WHAT IS NEEDED:
In the entries below, filter for the word "agent" and copy every matching line.

===== LISTED ENTRIES

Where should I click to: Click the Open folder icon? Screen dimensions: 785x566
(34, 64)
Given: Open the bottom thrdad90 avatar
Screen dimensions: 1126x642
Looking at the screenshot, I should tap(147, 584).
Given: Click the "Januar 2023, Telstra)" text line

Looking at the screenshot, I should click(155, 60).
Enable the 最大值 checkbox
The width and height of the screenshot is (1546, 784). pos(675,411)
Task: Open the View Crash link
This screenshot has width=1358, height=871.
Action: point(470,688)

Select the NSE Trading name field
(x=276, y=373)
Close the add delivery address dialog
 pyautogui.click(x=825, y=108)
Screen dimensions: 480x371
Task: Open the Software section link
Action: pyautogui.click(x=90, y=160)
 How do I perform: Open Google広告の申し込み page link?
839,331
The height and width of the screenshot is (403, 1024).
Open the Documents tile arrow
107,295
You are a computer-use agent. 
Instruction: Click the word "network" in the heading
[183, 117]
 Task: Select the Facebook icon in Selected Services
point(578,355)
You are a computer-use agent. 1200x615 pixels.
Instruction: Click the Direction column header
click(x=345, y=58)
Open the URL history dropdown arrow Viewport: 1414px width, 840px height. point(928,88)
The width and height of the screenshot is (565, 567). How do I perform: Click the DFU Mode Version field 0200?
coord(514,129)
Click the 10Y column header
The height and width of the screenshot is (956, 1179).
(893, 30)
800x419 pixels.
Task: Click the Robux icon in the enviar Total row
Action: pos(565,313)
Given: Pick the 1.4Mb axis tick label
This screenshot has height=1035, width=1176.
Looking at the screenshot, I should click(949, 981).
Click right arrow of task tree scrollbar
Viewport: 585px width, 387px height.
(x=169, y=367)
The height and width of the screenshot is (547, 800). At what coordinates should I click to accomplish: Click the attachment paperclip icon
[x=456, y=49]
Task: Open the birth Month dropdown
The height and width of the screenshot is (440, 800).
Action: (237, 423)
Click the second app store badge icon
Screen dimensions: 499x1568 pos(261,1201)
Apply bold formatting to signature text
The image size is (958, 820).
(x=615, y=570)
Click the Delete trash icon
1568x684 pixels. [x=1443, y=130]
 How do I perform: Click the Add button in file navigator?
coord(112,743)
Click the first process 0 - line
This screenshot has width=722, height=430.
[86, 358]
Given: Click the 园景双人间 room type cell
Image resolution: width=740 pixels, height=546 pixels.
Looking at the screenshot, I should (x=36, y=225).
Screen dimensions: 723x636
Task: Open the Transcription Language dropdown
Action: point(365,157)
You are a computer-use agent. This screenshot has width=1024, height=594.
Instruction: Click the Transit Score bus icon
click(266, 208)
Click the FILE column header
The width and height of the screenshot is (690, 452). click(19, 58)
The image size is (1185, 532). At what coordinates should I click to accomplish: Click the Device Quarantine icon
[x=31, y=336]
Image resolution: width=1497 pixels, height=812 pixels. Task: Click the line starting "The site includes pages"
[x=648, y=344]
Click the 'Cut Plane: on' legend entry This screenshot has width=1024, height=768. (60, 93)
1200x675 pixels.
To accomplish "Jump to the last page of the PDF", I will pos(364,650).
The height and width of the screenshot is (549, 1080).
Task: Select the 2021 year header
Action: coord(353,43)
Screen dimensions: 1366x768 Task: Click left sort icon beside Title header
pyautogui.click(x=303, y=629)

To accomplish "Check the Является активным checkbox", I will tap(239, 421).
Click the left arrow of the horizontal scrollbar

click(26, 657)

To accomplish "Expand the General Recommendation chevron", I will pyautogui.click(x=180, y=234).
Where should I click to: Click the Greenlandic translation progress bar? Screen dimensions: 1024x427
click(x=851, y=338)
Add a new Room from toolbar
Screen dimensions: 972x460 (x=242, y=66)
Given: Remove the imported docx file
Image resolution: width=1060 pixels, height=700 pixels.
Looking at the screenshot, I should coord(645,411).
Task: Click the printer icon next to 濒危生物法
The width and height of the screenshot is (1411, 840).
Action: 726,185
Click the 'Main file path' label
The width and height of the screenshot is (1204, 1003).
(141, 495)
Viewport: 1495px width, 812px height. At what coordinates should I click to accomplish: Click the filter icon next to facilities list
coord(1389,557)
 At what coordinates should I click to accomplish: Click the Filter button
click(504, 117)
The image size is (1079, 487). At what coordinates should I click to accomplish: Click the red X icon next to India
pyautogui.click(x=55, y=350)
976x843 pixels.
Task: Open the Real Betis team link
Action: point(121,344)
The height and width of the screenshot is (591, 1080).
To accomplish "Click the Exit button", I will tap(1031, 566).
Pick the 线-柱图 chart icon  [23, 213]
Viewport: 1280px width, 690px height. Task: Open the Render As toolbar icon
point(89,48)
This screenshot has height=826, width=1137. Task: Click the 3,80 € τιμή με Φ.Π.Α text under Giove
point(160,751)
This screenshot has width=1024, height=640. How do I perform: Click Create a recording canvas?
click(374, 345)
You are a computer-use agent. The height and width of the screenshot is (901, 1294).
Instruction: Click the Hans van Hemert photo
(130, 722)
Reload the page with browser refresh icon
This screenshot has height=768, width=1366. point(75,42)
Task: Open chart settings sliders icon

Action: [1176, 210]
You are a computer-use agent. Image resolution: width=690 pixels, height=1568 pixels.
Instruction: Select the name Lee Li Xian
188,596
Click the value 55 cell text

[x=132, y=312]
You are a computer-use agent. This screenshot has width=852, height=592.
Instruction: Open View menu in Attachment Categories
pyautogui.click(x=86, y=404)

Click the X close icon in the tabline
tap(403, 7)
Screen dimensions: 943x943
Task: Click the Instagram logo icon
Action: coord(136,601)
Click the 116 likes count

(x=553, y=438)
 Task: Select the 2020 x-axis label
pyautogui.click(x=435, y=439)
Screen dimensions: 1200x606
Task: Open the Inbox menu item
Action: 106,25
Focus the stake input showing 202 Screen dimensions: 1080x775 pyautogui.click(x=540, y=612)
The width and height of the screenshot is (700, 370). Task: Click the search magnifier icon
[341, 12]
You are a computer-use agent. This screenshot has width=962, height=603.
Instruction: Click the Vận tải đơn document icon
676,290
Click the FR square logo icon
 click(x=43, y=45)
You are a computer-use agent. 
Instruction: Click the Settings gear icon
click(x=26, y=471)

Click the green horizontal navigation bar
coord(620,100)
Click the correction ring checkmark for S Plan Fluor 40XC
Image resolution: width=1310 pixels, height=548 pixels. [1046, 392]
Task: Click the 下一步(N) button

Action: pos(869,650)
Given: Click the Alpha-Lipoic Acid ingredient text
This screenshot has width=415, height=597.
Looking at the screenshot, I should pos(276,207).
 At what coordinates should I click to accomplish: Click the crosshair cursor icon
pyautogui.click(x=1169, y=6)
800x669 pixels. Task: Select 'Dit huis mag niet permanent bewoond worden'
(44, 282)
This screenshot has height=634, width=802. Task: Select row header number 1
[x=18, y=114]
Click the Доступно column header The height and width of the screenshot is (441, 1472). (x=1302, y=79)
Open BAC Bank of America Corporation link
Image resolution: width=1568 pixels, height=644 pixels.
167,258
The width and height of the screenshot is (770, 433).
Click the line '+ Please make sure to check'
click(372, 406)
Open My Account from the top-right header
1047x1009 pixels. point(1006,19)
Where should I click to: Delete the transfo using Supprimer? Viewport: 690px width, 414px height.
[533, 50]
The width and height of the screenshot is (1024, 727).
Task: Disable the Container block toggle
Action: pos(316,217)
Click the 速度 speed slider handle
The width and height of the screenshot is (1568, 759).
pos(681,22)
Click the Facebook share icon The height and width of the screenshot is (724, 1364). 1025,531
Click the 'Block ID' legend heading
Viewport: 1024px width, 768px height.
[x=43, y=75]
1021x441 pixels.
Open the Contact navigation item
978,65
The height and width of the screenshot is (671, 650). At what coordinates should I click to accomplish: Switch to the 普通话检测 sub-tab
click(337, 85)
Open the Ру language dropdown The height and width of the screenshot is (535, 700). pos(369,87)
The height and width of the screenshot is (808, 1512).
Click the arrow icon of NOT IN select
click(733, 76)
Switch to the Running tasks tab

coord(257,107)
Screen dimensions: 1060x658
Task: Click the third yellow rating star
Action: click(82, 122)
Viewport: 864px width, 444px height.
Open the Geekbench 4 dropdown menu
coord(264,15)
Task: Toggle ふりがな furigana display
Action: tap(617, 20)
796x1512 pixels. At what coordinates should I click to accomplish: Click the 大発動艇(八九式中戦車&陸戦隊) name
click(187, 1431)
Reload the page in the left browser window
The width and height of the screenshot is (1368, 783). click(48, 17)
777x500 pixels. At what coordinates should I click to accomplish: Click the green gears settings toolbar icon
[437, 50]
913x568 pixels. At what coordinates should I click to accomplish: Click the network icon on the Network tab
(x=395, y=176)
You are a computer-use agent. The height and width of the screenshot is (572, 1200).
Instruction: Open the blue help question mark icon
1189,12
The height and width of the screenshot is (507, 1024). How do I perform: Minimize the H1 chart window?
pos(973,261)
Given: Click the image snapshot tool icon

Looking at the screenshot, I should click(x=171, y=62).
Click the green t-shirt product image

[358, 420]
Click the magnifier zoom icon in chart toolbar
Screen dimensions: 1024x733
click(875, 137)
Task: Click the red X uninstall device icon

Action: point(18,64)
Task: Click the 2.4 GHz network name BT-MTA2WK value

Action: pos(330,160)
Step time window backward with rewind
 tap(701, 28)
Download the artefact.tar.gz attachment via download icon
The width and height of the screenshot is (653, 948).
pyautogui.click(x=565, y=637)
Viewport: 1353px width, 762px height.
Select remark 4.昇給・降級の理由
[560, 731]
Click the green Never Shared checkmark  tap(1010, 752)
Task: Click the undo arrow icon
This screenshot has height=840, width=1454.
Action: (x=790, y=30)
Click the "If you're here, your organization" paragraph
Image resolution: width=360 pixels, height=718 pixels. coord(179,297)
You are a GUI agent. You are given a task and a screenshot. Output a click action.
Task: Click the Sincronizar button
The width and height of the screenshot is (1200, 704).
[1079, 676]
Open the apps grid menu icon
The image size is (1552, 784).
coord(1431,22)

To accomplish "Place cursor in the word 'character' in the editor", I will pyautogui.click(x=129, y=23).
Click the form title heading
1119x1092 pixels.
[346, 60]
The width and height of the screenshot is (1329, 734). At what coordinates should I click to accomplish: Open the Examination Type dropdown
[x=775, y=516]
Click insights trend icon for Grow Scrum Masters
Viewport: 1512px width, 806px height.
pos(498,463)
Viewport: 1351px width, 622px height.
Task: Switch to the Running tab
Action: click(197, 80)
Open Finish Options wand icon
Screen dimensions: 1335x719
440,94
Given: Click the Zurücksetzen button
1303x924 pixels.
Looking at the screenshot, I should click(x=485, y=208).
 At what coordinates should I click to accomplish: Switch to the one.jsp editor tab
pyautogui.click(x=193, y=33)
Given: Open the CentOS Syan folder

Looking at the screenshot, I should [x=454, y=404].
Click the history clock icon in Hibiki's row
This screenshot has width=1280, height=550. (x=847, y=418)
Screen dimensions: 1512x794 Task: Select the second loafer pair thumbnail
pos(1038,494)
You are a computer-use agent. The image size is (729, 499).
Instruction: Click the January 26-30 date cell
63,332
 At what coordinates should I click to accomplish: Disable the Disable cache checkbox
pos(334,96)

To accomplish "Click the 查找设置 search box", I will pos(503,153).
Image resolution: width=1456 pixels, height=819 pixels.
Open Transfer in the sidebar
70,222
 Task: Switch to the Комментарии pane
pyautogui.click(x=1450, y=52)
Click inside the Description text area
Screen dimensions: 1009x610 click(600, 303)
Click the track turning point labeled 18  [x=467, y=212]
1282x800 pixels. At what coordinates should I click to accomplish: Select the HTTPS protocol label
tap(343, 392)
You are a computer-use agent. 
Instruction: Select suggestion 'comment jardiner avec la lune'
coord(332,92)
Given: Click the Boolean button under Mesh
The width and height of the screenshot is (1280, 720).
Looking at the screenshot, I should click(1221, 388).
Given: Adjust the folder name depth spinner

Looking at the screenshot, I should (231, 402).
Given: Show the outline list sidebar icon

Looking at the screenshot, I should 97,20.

==========

RESULT OF THIS TASK:
You are a computer-use agent. 
You are a computer-use agent. 1200x615 pixels.
You are a computer-use agent. This screenshot has width=1024, height=594.
You are a computer-use agent. The height and width of the screenshot is (901, 1294).
You are a computer-use agent. Image resolution: width=690 pixels, height=1568 pixels.
You are a computer-use agent. This screenshot has width=852, height=592.
You are a computer-use agent. This screenshot has width=962, height=603.
You are a computer-use agent. 
You are a computer-use agent. The height and width of the screenshot is (572, 1200).
You are a GUI agent. You are given a task and a screenshot. Output a click action.
You are a computer-use agent. The image size is (729, 499).
You are a computer-use agent. 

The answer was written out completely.